Steven Levitt and Stephen Dubner, authors of of the best-seller “Freakonomics,” have applied economic reasoning to all manner of social and public policy issues, from crime to drugs, parenting to sumo wrestling. Now they have turned their sights upon transportation.

“Americans drive too much,” Levitt and Dubner proclaim on their blog. “This isn’t a political or moral argument; it’s an economic one.”

The cost to motorists of driving does not incorporate significant externalities, such as traffic congestion, carbon emissions and traffic accidents. While Global Warming and greenhouses gases get all the attention these days, the social cost of CO2 emissions amounts to a modest $20 billion yearly in the United States, the authors say. Congestion costs significantly more: $78 billion a year. But the biggy is traffic accidents, which runs up the tab by $220 billion a year.

The authors are big fans of congestion tolls, which allocate scarce roadway capacity, as well as the gasoline tax. (Gee, they sound just like Bacon’s Rebellion!) But they acknowledge that “political hysterics” are not conducive to either solution. But there may be a way to rationally allocate the costs of driving by reforming the market for automobile insurance, Levitt and Dubner suggest.

While some insurance companies do offer a small discount for driving less — usually based on self-reporting, which has an obvious shortcoming — U.S. auto insurance is generally an all-you-can-eat affair. Which means that the 27,000 more miles than Zelda that Arthur drives don’t cost him a penny, even as each mile produces externalities for everyone. It also means that low-mileage drivers like Zelda subsidize high-mileage drivers like Arthur.

Crediting other economists for the idea, Levitt and Dubner advocate “Pay As You Drive” insurance: All other things being equal, the more miles you drive, the greater risk you have of getting into an accident, and the more insurance you should pay.

PAYD insurance programs are entering the marketplace but it is too early to determine if insurance companies like Progressive Insurance will make money. If all they do is give discounts to their own low-mileage customers while their high-mileage customers seek cheaper insurance elsewhere, they’ll lose business. On the other hand, such policies may succeed in luring low-mileage customers from other insurers. Society has a vested interest in seeing PAYD succeed.

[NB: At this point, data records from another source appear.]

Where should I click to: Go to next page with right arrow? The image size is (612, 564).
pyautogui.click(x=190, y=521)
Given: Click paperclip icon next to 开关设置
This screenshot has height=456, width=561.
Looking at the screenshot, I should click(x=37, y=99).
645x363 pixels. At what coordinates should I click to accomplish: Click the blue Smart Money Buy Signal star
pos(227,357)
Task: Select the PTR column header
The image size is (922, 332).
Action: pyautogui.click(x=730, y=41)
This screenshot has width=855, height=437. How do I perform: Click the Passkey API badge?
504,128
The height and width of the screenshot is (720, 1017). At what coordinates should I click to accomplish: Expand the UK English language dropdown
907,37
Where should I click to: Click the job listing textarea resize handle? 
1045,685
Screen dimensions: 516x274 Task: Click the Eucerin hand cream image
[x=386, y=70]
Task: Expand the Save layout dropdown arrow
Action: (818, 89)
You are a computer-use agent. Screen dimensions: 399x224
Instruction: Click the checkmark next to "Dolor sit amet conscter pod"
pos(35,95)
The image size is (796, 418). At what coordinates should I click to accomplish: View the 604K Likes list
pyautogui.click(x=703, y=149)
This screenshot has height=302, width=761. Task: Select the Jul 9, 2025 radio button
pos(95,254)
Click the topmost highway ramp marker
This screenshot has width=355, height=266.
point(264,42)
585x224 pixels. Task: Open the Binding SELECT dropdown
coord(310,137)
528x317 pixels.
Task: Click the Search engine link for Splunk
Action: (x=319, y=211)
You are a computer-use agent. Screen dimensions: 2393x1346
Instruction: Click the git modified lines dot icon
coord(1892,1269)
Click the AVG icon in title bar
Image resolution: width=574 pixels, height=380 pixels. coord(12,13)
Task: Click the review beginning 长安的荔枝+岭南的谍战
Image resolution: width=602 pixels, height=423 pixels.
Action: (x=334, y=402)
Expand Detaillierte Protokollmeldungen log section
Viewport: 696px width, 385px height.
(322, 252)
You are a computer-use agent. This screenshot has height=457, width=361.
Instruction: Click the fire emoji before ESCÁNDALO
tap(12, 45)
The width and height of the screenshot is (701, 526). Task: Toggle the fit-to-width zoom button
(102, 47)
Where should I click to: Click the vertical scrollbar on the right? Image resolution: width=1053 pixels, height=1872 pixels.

Write Levitt and Dubner:

If Progressive’s PAYD insurance can induce some of its high-mileage customers to drive less and especially to drive more safely, resulting in smaller claims payouts for Progressive and fewer negative externalities for everyone, then it could truly be a win-win-win situation.

Insurance is regulated by state government. The General Assembly should take the lead in studying the feasibility of introducing PAYD insurance in Virginia. Politically, PAYD should be less controversial than tolls and gasoline taxes — it’s hard to make the argument with a straight face that people who drive more shouldn’t also pay more insurance — so we can hope that legislators might be willing to tackle it.

All things considered, PAYD is one of the best ideas I’ve heard in a long time. (Hat tip to Jonathan Mallard for pointing me to the Freakonomics blog.)